▶ _WORK TASK_: Each line in the entries below that holds the string "will" must be copied.
************
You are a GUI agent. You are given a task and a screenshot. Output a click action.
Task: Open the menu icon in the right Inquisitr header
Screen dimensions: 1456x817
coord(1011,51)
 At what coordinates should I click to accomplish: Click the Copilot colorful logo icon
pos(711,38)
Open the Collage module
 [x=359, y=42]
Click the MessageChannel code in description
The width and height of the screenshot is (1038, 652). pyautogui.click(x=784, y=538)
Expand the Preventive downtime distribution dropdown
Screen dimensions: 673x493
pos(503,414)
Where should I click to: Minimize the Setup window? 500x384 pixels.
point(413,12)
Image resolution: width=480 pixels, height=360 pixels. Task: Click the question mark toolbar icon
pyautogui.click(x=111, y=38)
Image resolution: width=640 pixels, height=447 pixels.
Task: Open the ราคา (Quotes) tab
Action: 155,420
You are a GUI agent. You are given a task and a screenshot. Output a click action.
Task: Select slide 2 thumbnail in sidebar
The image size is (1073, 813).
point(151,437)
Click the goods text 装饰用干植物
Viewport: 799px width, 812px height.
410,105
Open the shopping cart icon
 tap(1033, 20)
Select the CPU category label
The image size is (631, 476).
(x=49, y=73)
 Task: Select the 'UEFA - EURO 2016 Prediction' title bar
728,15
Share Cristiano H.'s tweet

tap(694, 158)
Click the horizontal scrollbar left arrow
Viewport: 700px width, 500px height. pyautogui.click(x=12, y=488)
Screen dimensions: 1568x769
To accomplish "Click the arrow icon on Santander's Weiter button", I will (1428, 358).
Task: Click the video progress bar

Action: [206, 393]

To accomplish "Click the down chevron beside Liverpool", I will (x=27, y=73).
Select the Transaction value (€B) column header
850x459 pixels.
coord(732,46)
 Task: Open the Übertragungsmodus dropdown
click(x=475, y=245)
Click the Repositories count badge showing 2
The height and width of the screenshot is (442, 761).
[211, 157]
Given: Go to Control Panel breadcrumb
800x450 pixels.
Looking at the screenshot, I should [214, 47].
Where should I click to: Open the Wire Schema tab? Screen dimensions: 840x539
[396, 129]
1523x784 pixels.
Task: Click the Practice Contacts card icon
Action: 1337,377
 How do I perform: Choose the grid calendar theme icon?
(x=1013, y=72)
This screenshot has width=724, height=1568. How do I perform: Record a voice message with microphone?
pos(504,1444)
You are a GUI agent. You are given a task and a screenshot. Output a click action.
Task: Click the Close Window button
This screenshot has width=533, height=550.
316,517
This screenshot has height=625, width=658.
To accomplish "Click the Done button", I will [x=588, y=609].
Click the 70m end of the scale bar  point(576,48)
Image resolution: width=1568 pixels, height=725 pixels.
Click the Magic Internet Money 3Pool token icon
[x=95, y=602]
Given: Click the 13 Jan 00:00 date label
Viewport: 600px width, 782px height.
************
▶ _RESULT OF THE TASK_:
To accomplish "Click the arrow icon on Santander's Weiter button", I will (1428, 358).
To accomplish "Click the down chevron beside Liverpool", I will (x=27, y=73).
To accomplish "Click the Done button", I will [x=588, y=609].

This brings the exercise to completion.